To do: Within the material below, transcribe exactly the lines from the one holding "This screenshot has height=862, width=1400." through the one holding "Click the TS626", keeping both ends and skipping the rest.

Supplied information:
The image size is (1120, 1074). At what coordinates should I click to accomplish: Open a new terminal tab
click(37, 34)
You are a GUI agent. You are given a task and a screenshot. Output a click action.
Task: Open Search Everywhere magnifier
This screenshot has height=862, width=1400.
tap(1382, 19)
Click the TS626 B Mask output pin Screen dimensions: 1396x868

...

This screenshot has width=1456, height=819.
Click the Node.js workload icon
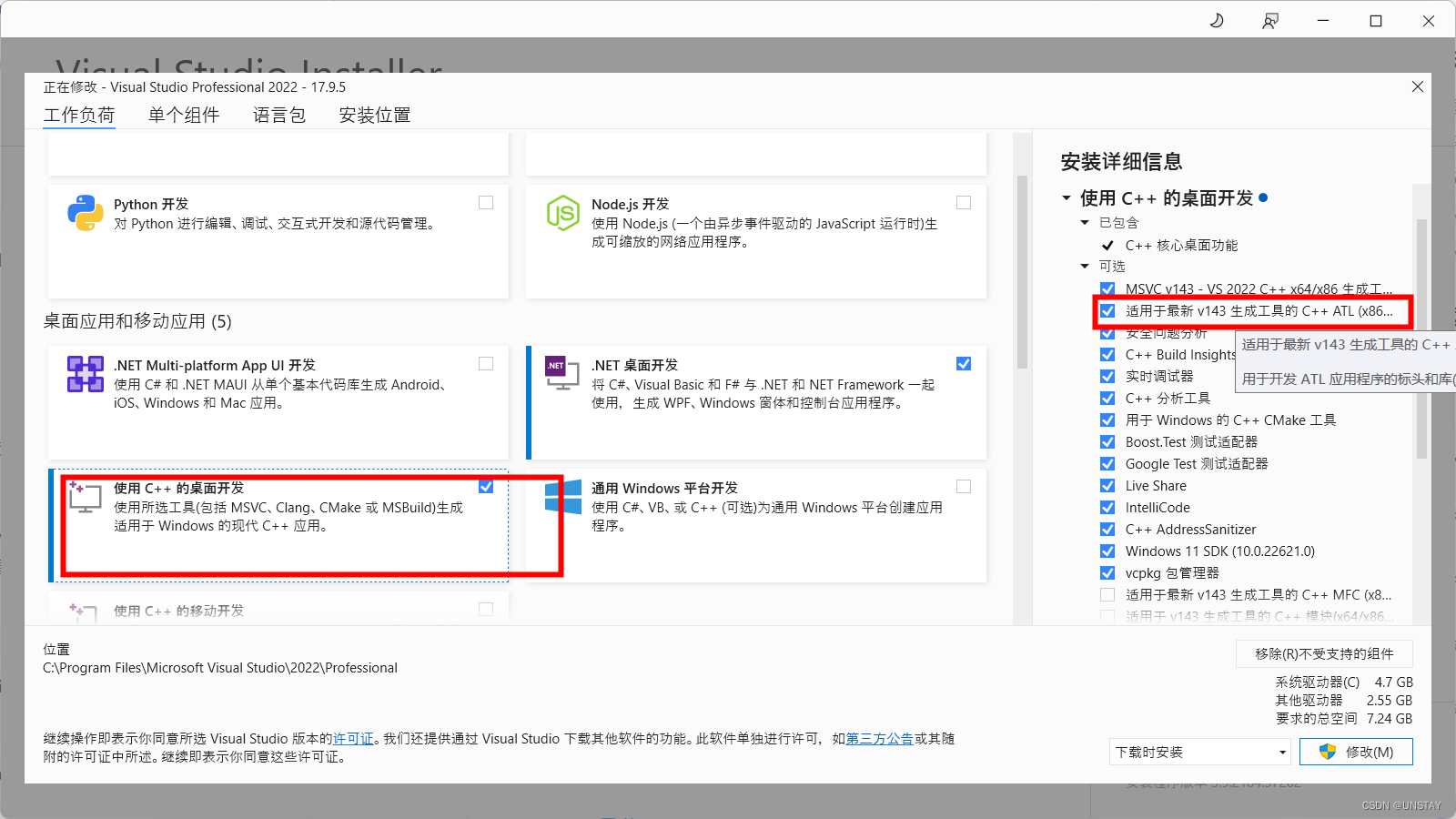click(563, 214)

Written reply:
This screenshot has height=862, width=1400.
tap(1382, 19)
Click the TS626 B Mask output pin Screen dimensions: 1396x868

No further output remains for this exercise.